WORK TO DO:
Reproduce all of the material below word for word, leaving out the pictures.

Entries on where items appear
++++++

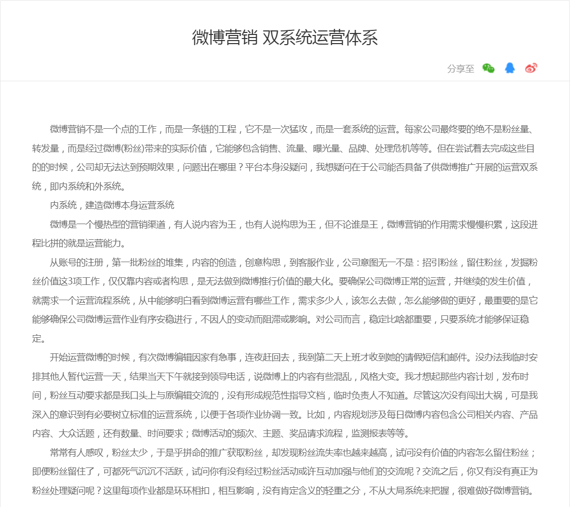
Task: Click the 分享至 label
Action: [461, 69]
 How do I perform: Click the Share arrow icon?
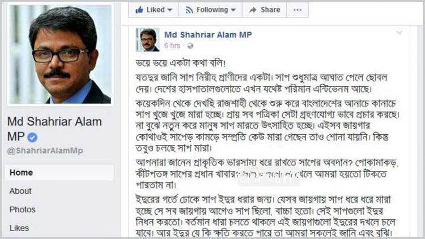coord(253,10)
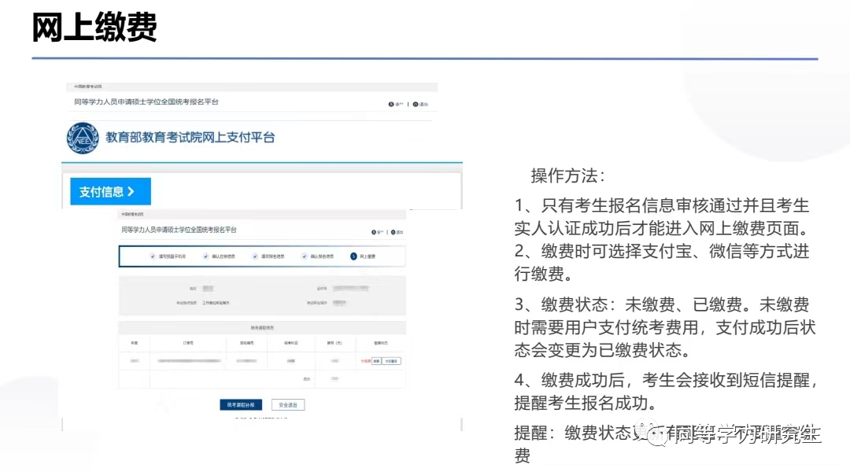Click checkmark beside 确认在册信息 step

click(205, 256)
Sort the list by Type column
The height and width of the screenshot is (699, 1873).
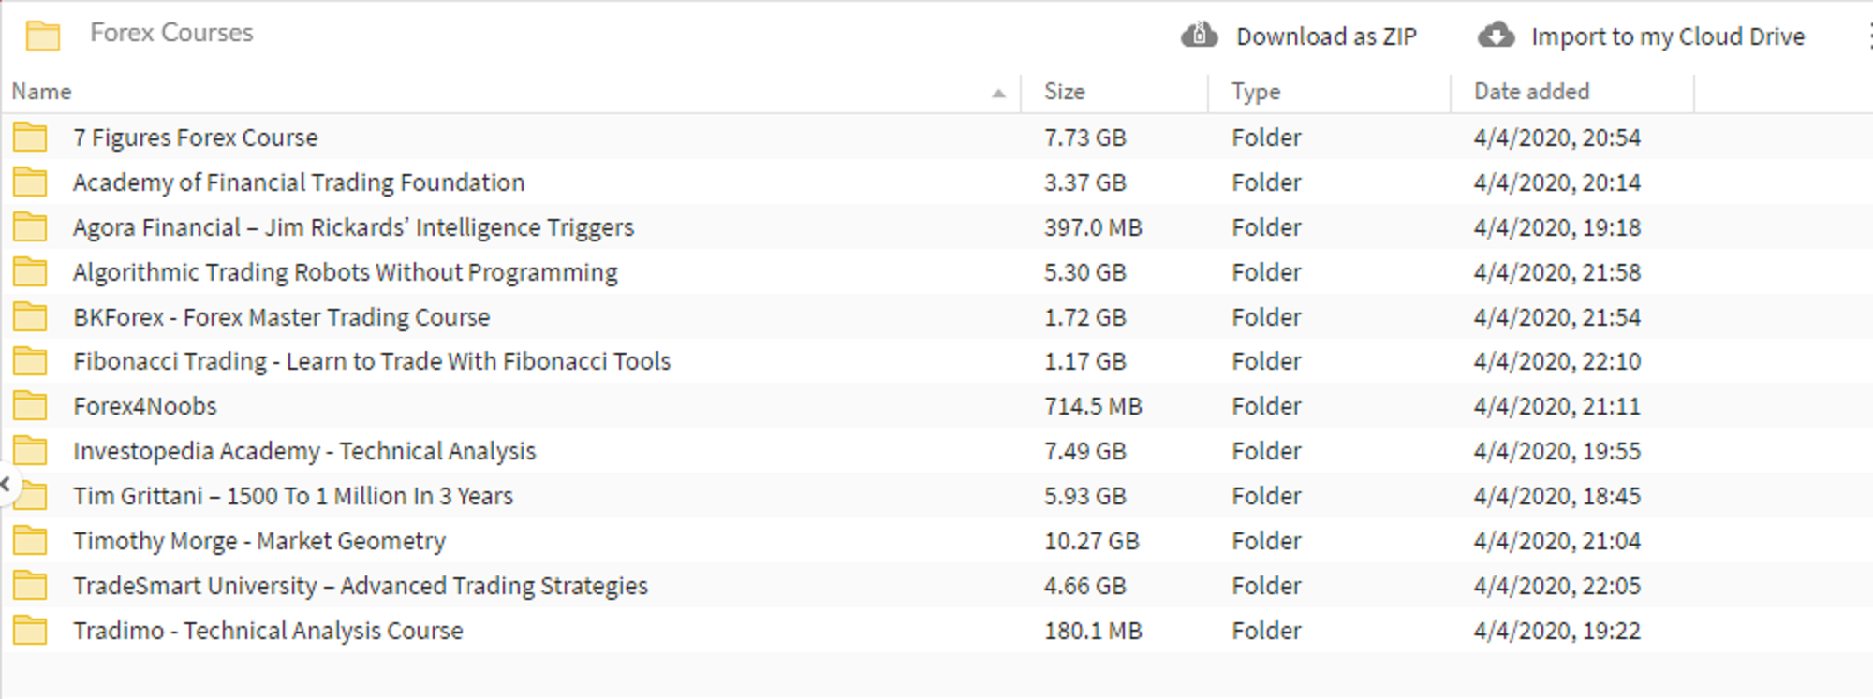(1255, 92)
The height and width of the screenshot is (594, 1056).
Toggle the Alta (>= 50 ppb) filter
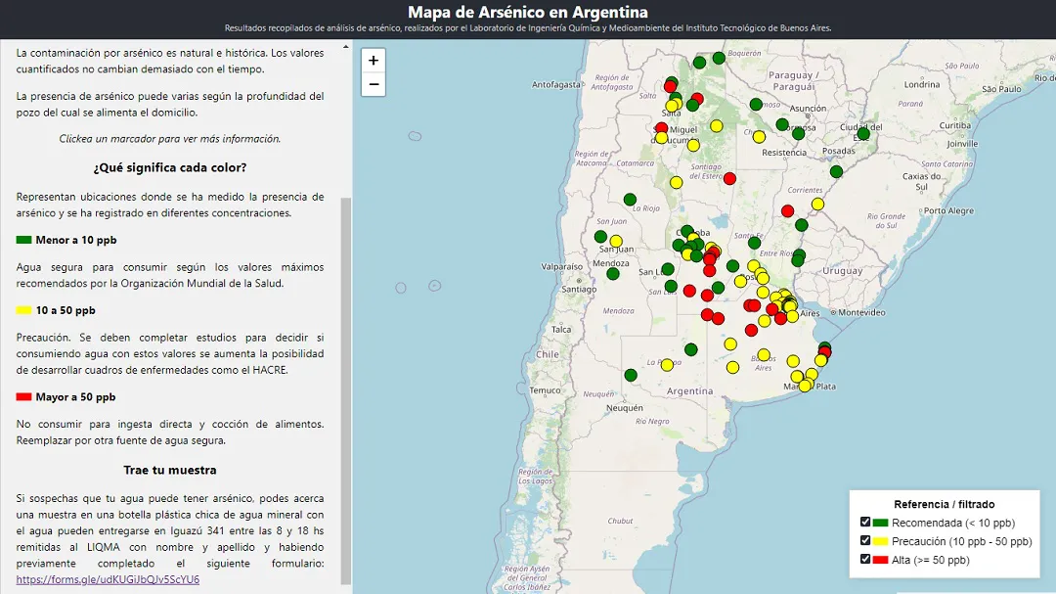coord(864,560)
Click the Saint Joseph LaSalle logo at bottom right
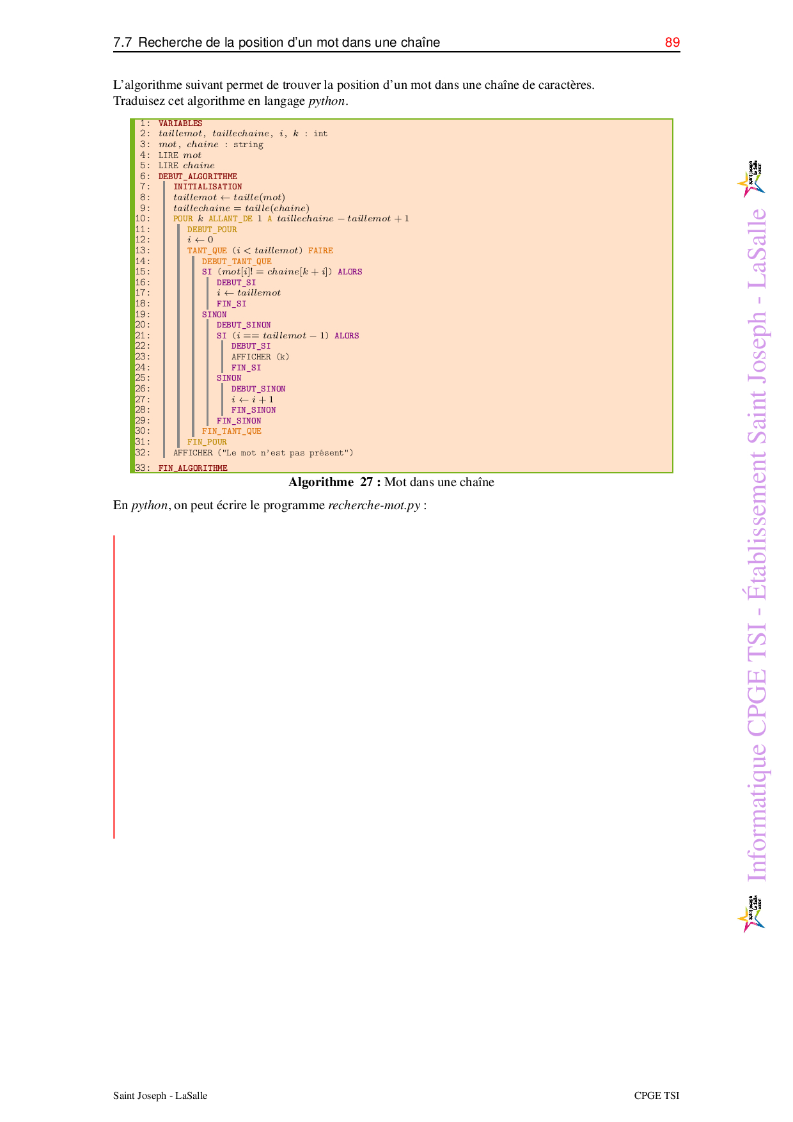Image resolution: width=793 pixels, height=1122 pixels. [751, 914]
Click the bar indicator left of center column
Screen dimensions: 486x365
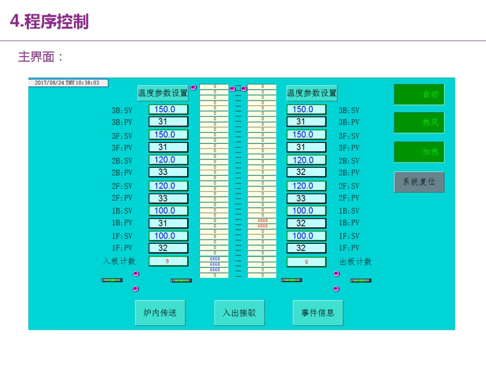[x=181, y=280]
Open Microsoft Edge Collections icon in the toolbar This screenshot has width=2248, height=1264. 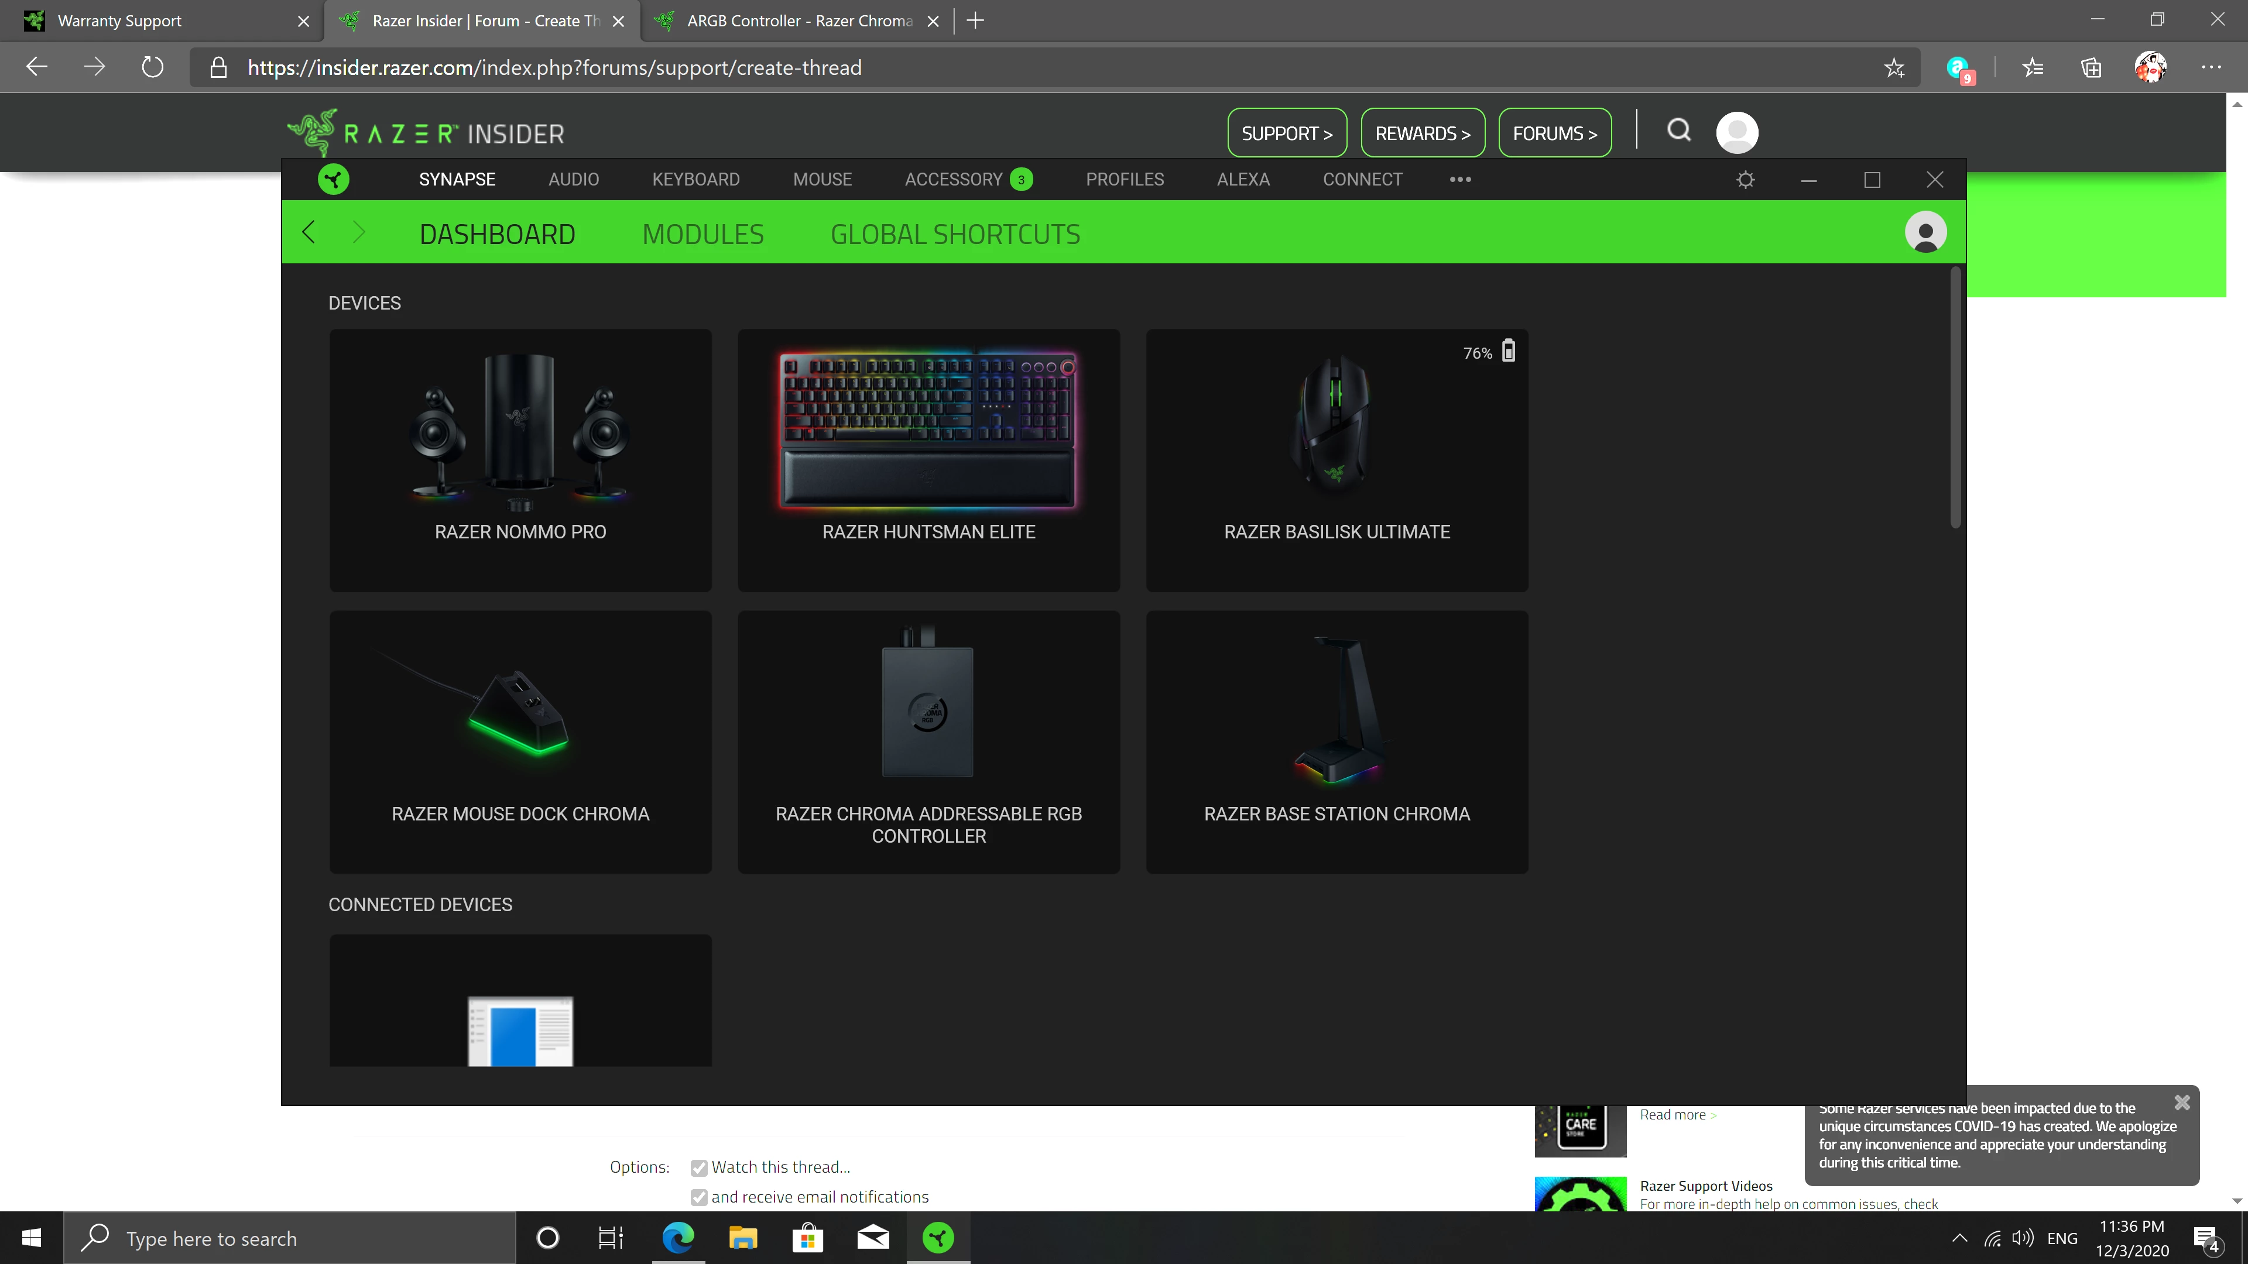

++++++

ANSWER TO THIS PROBLEM:
Task: Click the 分享至 label
Action: [461, 69]
 How do I perform: Click the Share arrow icon?
coord(253,10)
Click checkmark beside 确认在册信息 step

click(205, 256)
Sort the list by Type column
The height and width of the screenshot is (699, 1873).
(1255, 92)
The height and width of the screenshot is (594, 1056).
Toggle the Alta (>= 50 ppb) filter
coord(864,560)
Click the Saint Joseph LaSalle logo at bottom right
Image resolution: width=793 pixels, height=1122 pixels. [751, 914]
Click the bar indicator left of center column
Screen dimensions: 486x365
[x=181, y=280]
Open Microsoft Edge Collections icon in the toolbar This screenshot has width=2248, height=1264. 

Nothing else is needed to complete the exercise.